Aim
Put every line of the material below into a Markdown table with two columns, "No." for the row number and "Line" for the text. Skip blank lines, and leave the pictures out of the table.

* BEGIN Supplied data *

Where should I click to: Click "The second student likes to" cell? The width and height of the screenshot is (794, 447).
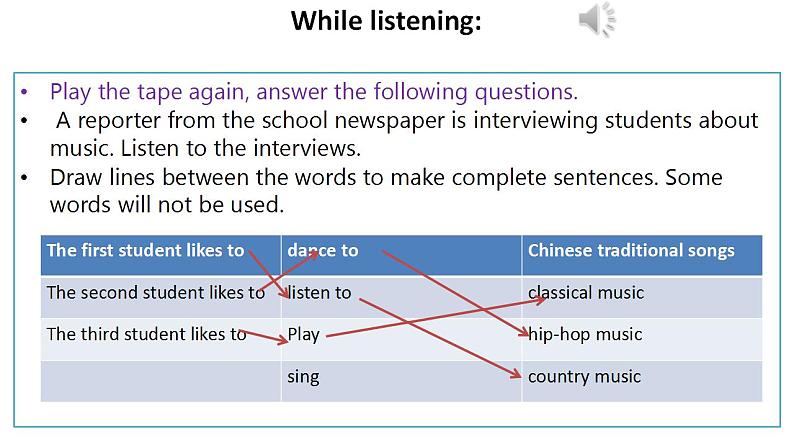tap(156, 293)
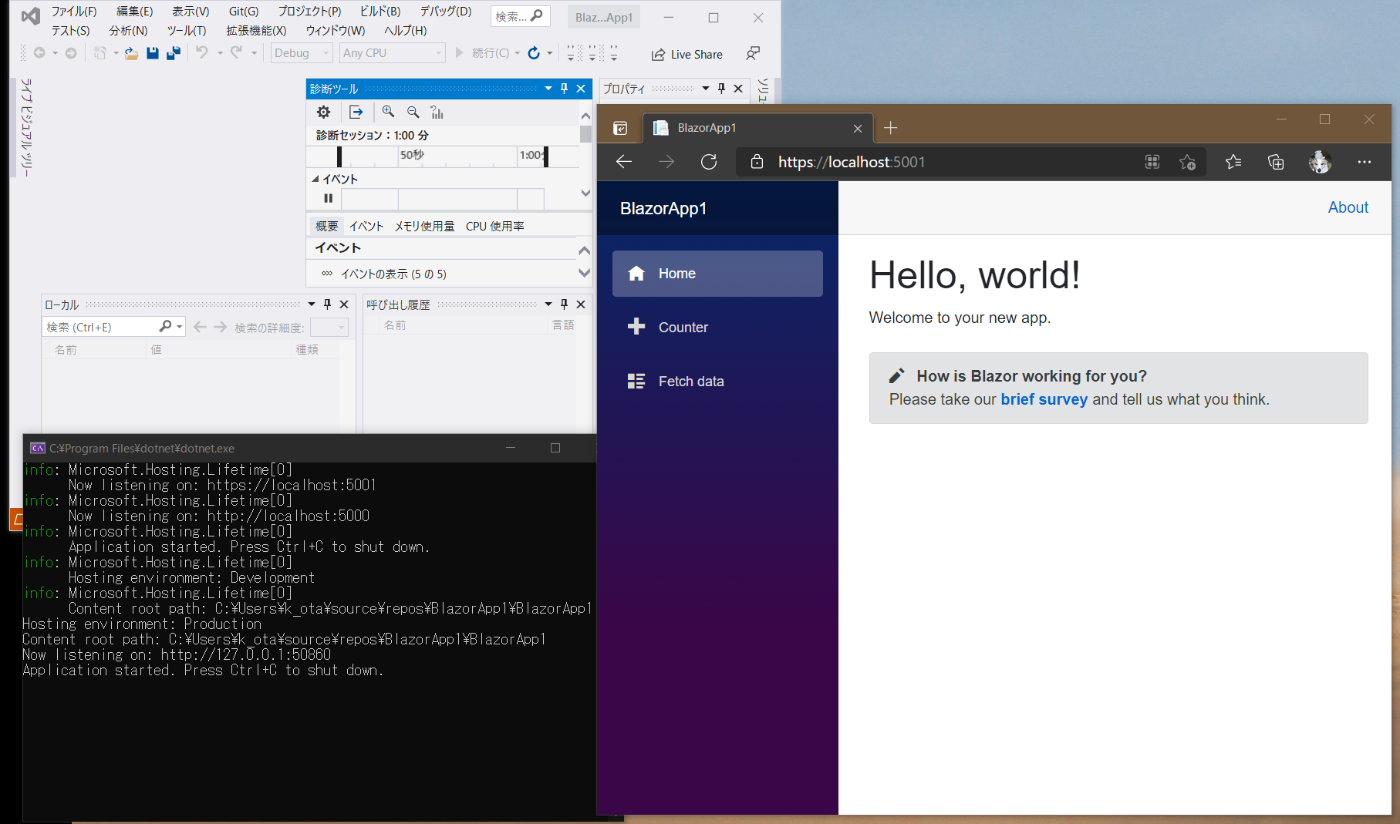Open the Any CPU platform dropdown
1400x824 pixels.
pos(391,53)
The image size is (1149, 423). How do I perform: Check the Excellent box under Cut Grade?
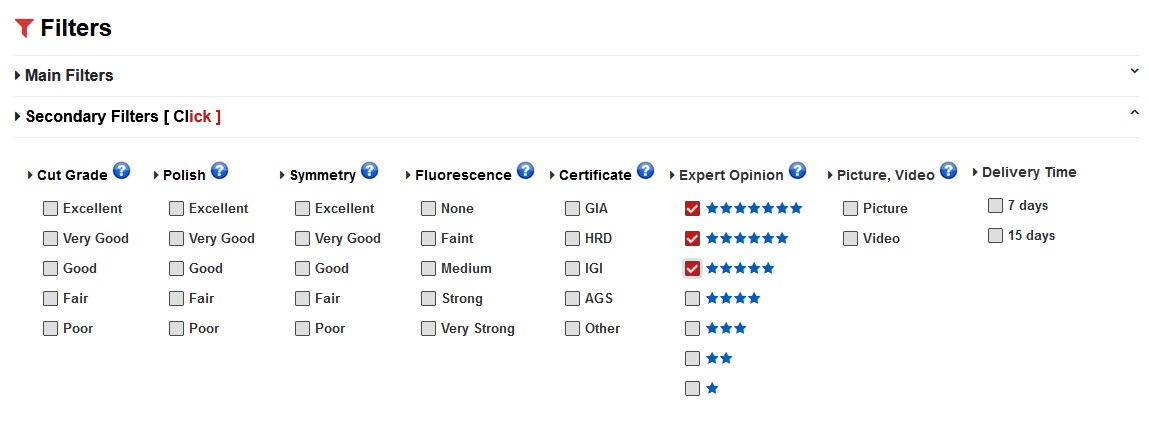click(50, 209)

* END Supplied data *

Correct result
| No. | Line |
|---|---|
| 1 | Where should I click to: Click "The second student likes to" cell? The width and height of the screenshot is (794, 447). |
| 2 | tap(156, 293) |
| 3 | Open the Any CPU platform dropdown |
| 4 | 1400x824 pixels. |
| 5 | pos(391,53) |
| 6 | The image size is (1149, 423). How do I perform: Check the Excellent box under Cut Grade? |
| 7 | click(50, 209) |